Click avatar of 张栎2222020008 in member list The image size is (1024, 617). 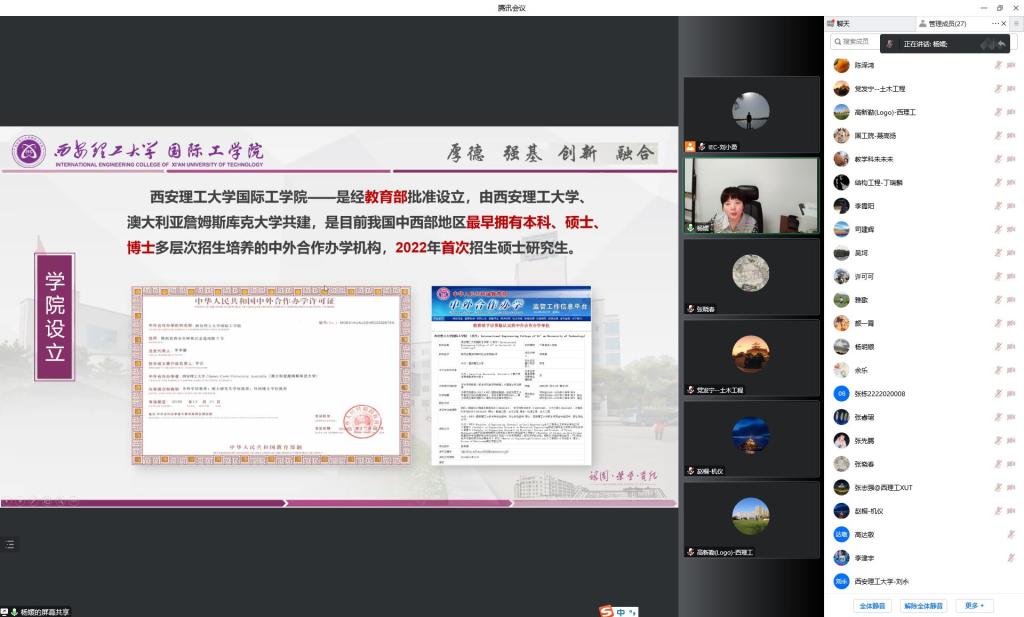click(841, 394)
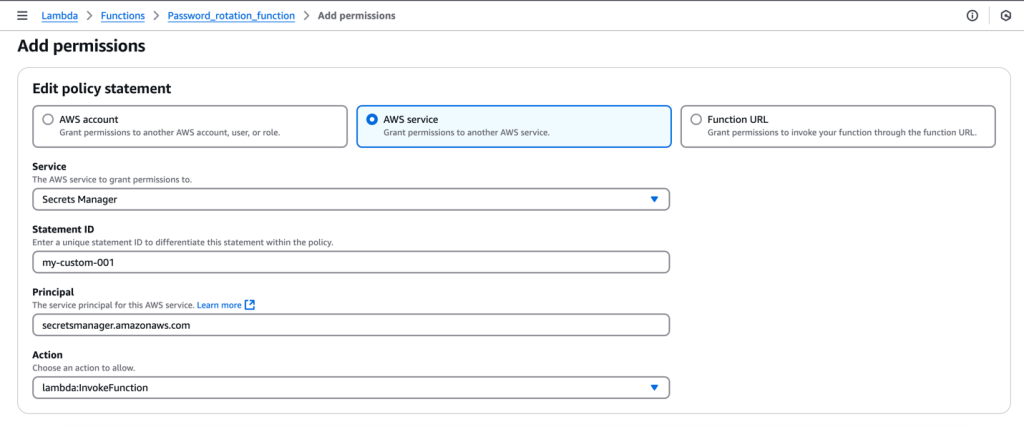This screenshot has width=1024, height=427.
Task: Focus the Principal input field
Action: coord(350,325)
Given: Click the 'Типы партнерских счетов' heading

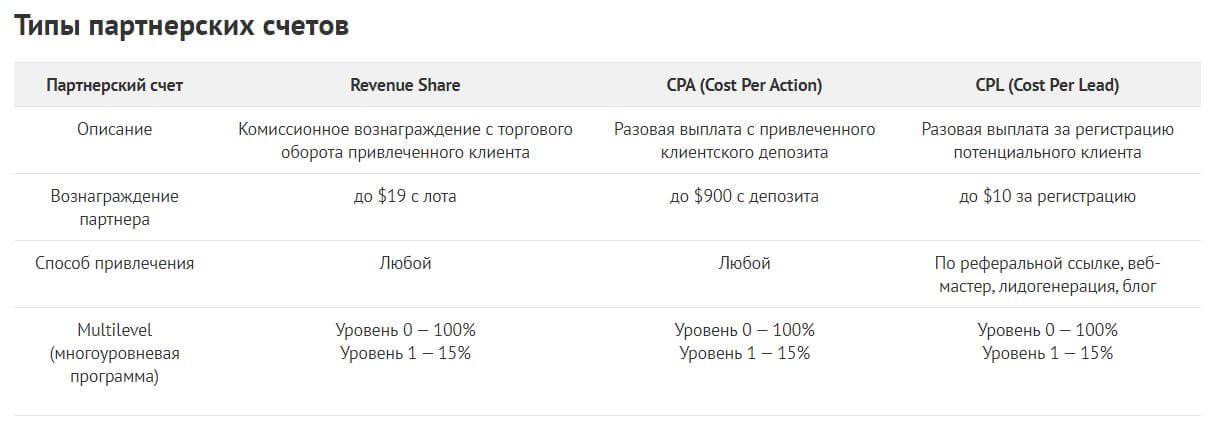Looking at the screenshot, I should point(181,27).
+-------+
● **Aim of the task**
Write out the lines of the material from the one containing "Given: Click the" through the last, exactly and only those. Leave every picture out.

● **Result for this task**
Given: Click the 'Типы партнерских счетов' heading

Looking at the screenshot, I should point(181,27).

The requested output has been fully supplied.